_Text provided_:
####################

This code above fits your workout data to the Riegel formula, split between the two time periods you specify. Now it's time to chart the data:

# plot speed versus distance - Riegel formula with fixed exponent #

ggplot(wkr,aes(x=totalDistance,y=speed,color=lbl)) +

geom_point() +

scale_color_manual(values=c("red","blue")) +

theme_minimal() +

geom_line(aes(x=totalDistance,y=prd11),color="red") +

geom_line(aes(x=totalDistance,y=prd12),color="blue") +

theme(text=element_text(family="Open Sans")) +

theme(plot.title = element_text(hjust = 0.5)) +

theme(plot.subtitle = element_text(hjust = 0.5)) +

labs(x="distance covered (miles)",y="speed (miles per hour)") +

theme(legend.title = element_blank()) +

ggtitle("Distance versus speed, fit to Riegel formula",subtitle = "Using fixed exponent - 1.06")

ggsave(filename=paste(loc,"riegel.png",sep=""))

This chart validated what I had hoped: that my run performance was improving over time. The blue line (runs from the past 6 months) being over the red line (runs for the 1st 6 months) says that, overall, I'm achieving higher speeds at comparable distances.

####################

_Provided material_:
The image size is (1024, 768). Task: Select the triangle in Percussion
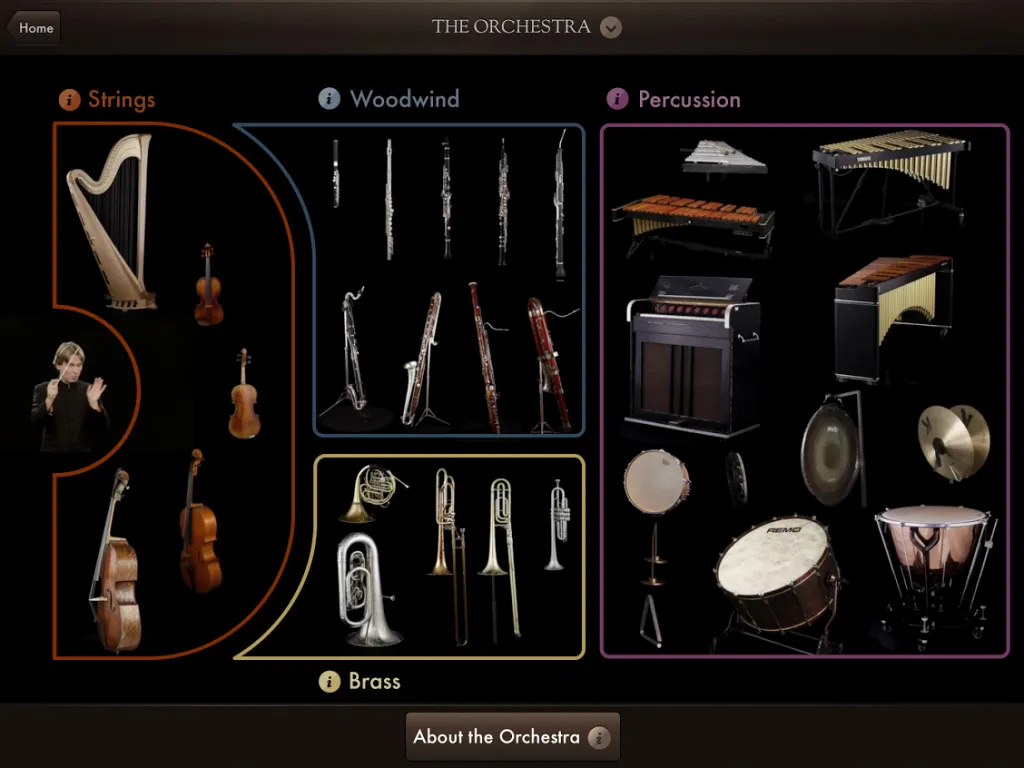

####################

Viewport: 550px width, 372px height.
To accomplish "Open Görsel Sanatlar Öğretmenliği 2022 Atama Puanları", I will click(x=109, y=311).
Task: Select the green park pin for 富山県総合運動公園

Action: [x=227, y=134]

####################

_Exercises_:
1 - In the passage on the Riegel formula chart, which runs does the blue line represent?
2 - From the charting code in the passage on the Riegel formula chart, list every quoted string that sets the chart's axis labels, title, or subtitle.
3 - Write the next part of the passage on the Riegel formula chart, starting after its last sentence.

_List of answers_:
1 - Runs from the past 6 months.

2 -
- "distance covered (miles)"
- "speed (miles per hour)"
- "Distance versus speed, fit to Riegel formula"
- "Using fixed exponent - 1.06"

3 -
And here's the version if you want to the regression model to find the exponent that best fits your run performance:

# plot speed versus distance - Riegel formula with best fit exponent #

ggplot(wkr,aes(x=totalDistance,y=speed,color=lbl)) +

geom_point() +

scale_color_manual(values=c("red","blue")) +

theme_minimal() +

geom_line(aes(x=totalDistance,y=prd21),color="red") +

geom_line(aes(x=totalDistance,y=prd22),color="blue") +

theme(text=element_text(family="Open Sans")) +

theme(plot.title = element_text(hjust = 0.5)) +

theme(plot.subtitle = element_text(hjust = 0.5)) +

labs(x="distance covered (miles)",y="speed (miles per hour)") +

theme(legend.title = element_blank()) +

ggtitle("Distance versus speed, fit to Riegel formula",subtitle = "Exponent represents best fit to data")

ggsave(filename=paste(loc,"riegel_bestfit.png",sep=""))

From this chart, it appears that my greater gains in performance have come over longer distances, which was my goal.

Summarizing your best runs

This next snippet cycles through all of your runs (somewhat inefficiently), and finds your best times at your chosen distance. Use the "bm" parameter to set the chosen distance (in miles).

# summarize and plot your best runs #

bm<-3.1 # best time at [bm] miles #

bf <-function(x) {

# create loess smoothing of run data #

ls<-loess(cd ~ elt,data=x,span=0.1)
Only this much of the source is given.